Repeat all entries word for word; skip images.
◇ ◇ ◇ ◇ ◇
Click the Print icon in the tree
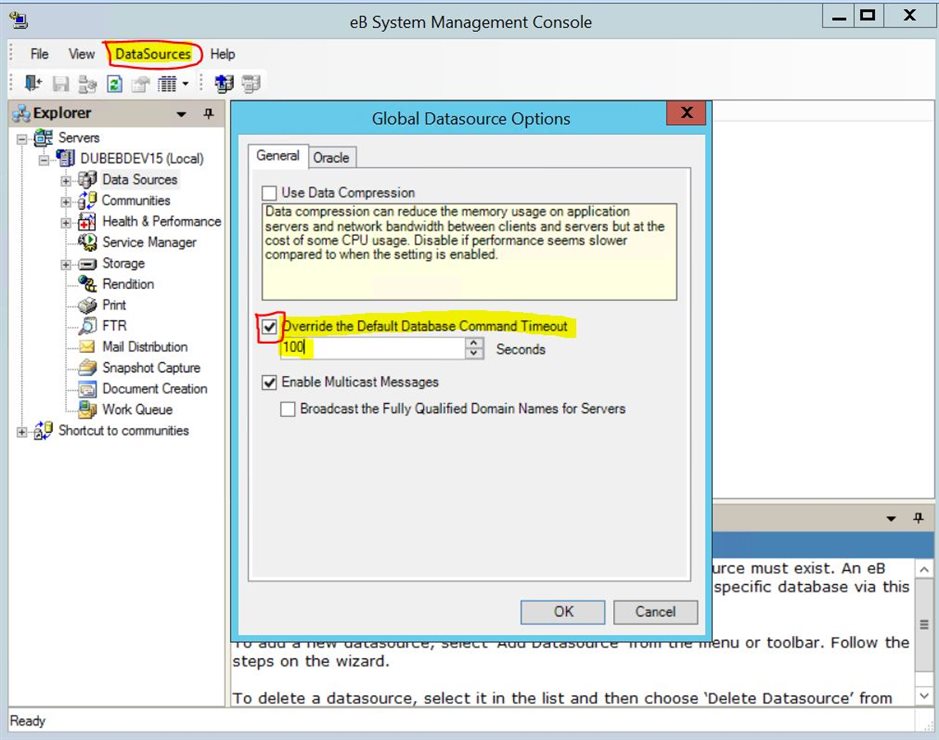Screen dimensions: 939x740 (x=87, y=305)
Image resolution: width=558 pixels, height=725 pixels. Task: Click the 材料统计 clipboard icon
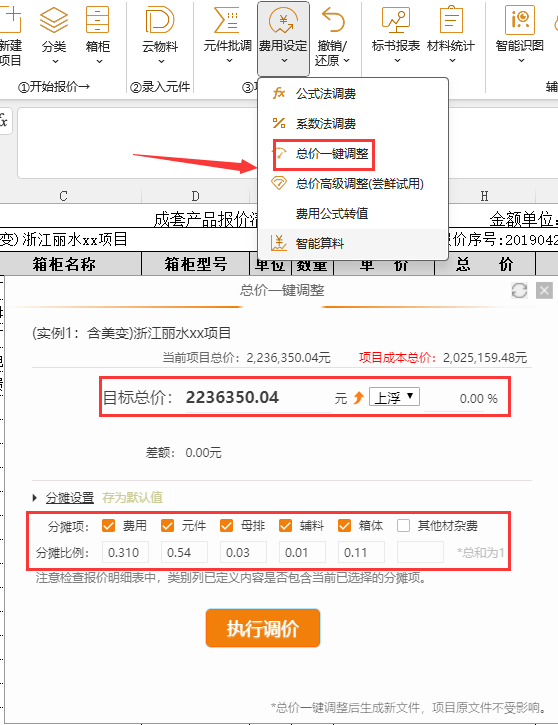pos(451,20)
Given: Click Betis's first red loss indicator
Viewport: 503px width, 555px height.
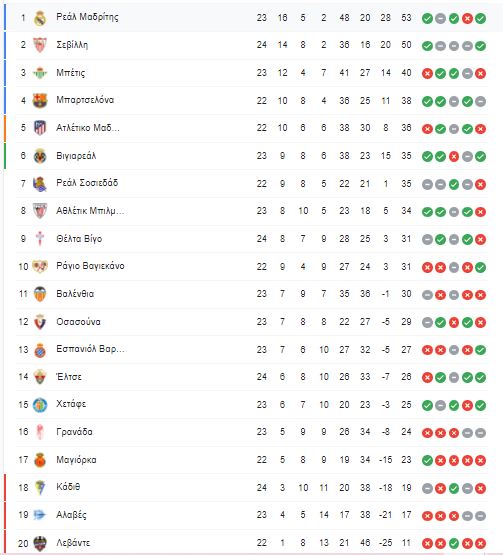Looking at the screenshot, I should click(x=427, y=74).
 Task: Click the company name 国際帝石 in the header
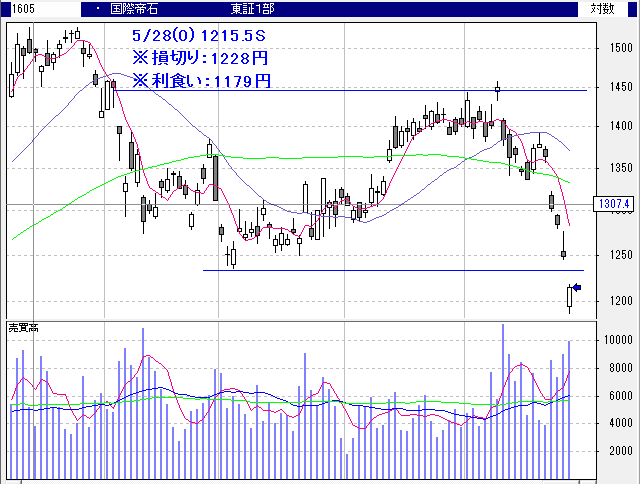tap(134, 8)
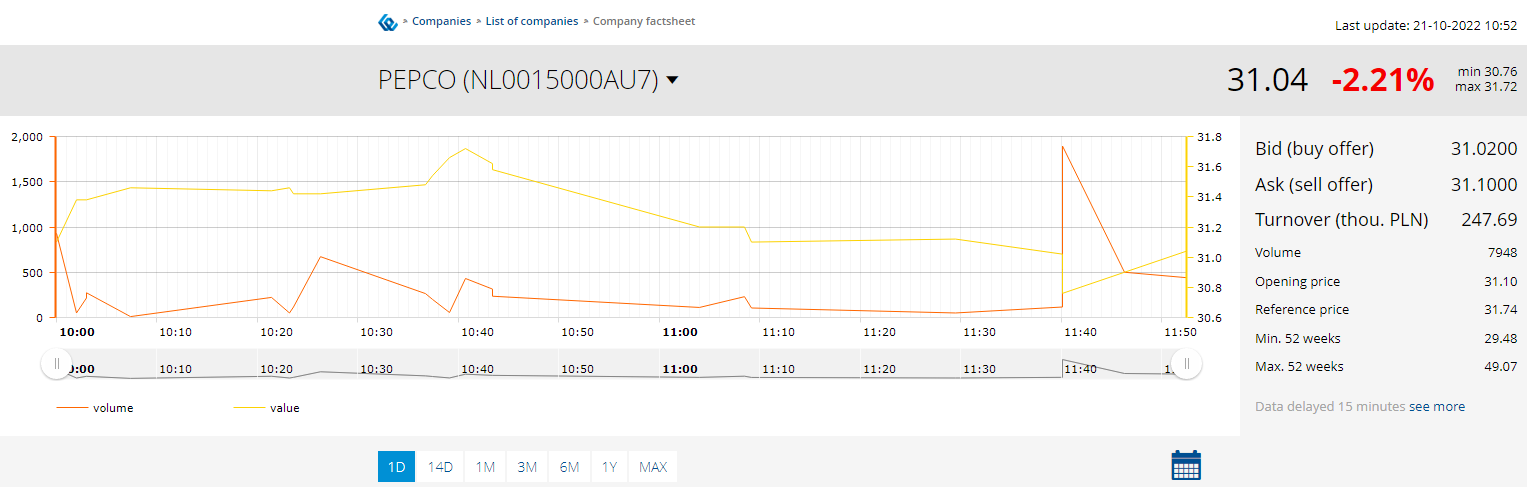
◇ ◇ ◇ ◇ ◇
# Exercise result
Click the Print icon in the tree
Screen dimensions: 939x740 (x=87, y=305)
Image resolution: width=558 pixels, height=725 pixels. Task: Click the 材料统计 clipboard icon
pos(451,20)
Given: Click Betis's first red loss indicator
Viewport: 503px width, 555px height.
Looking at the screenshot, I should click(x=427, y=74).
 Task: Click the company name 国際帝石 in the header
tap(134, 8)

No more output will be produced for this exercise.